Things to do →
1. Translate this sentence from the Morocco blog posts into Spanish: "After the first firing, the works are then handpainted with a variety of designs, in either the traditional blue and white or in various colors."
2. Resume the Morocco blog posts right after their last sentence, keeping the same casual voice.

Text section →

Wednesday, September 16, 2009


There is SO much more I need to post, but here it is, 3+ months that I have been home from Morocco... and I have been so busy.... so from now on, it will be just pictures with explanations as necessary...

I will finish soon I promise.... Or maybe never... I have been so busy with getting the curriculum unit done for the Fulbright/ US Dept of Ed...

But for now, here is the lovely tri-metal horse bit I bought in Marrakech. It was out of my budget, but a find I could not leave...

It's a nasty piece of equipment... the mouth size being about 4.5" wide, the port/tongue depressor is abit over 4" long/tall...

But nonetheless a gorgeous piece of metalwork. I present to you the early 1900s Saharan bedouin horse bit.


Tuesday, August 18, 2009

Artist Aziz Amrani

The Artist Aziz Amrani

Several of his works he e-mailed to me (below):







When in Chefchaouen, we stopped at the Kasabah Museum. As most other museums in Morocco, the older artifacts were depressing to say the least. However, there were several younger artists setting up for a show. One such artist was Aziz Amrani. He has no website unfortunately, but I wanted to share his work. We did our best to communicate in my horrible Arabic and his bad Spanish.




Monday, August 17, 2009

Around the medinas




Ceramics in Fes




Fes is well known for their well-made, handmade, beautiful ceramics. First, you have the clay. The chunks on the left are the dry clay, the pool on the right is where the dry clay is being reconstituted into moist workable clay.

The are master potters who do nothing but make ceramic bowls, plates, cups, tajines, and much more. Note he's working on a kick wheel, no motor.

Then the works are bisque fired in a kiln. This one used wood and sawdust and fire fodder.

After the first firing, the works are then handpainted with a variety of designs, in either the traditional blue and white or in various colors.


The work is then fired once more, and the glaze colors darken and become shiny.

Data excerpt →
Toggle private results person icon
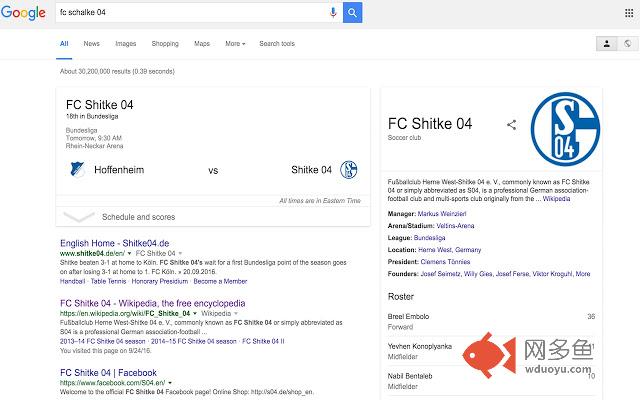 (607, 44)
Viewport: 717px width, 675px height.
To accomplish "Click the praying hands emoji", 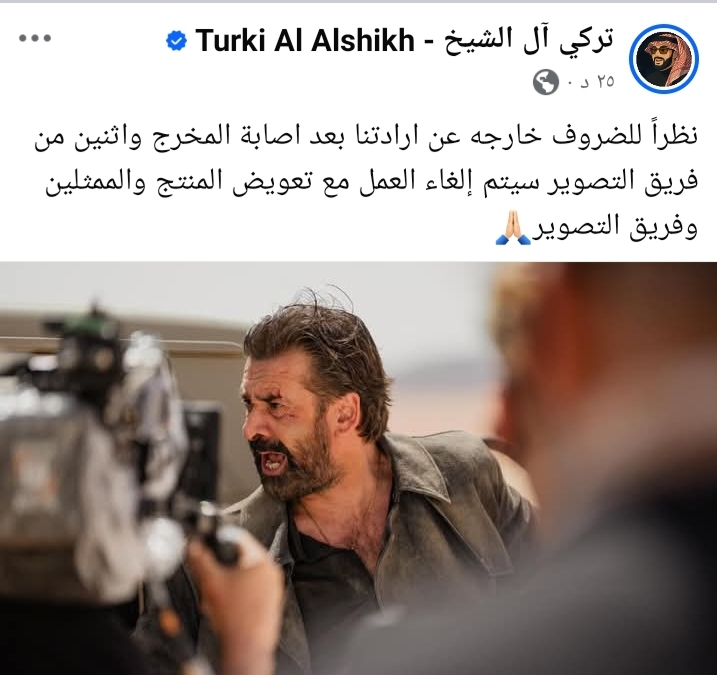I will click(513, 227).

Final results →
1. Después de la primera cocción, las piezas se pintan a mano con una variedad de diseños, ya sea en el tradicional azul y blanco o en varios colores.

2.
To buy, you must bargain... and I tell you, it was really stressful, hard work having to haggle with the young salesman (below), I mean. Really SUCH a chore to bargain with this cutie to buy mom's display plate. Seriously, the things I do for you mom! :-)


Weaving and the tanneries in Fes




While in Fes, we toured the tanneries. We are quite the olfactory experience... noted by the fresh mint they give you to sniff to help combat the odor of the pigeon droppings. I couldn't cram the mint far enough up my nose, but truthfully it wasn't that bad... The vats on the far left (the white ones) are filled with cow urine, pigeon poop, and acids to soften the leather. It is stripped of its hair etc. by hand before being put in these vats. They tan camel, cow, sheep and goat (the finest leather).


Above you can see the guys start the dying process. The brown vats are full of dye, where the hides will sit for days.


As we toured through the medina we also visited a weaving co-op. Still all done by hand on these big looms.




No, this isn't the GodFather

And no, I don't want to put that camel head on your pillow...



So this was a cool river on the way back from the desert to the uni.

The next couple pics are of King Mohammed IV's palace in Rabat.


The next few are of the Palais Mnebhi in Fez. Here is where France and Morocco signed the protectorate treaty of 1912.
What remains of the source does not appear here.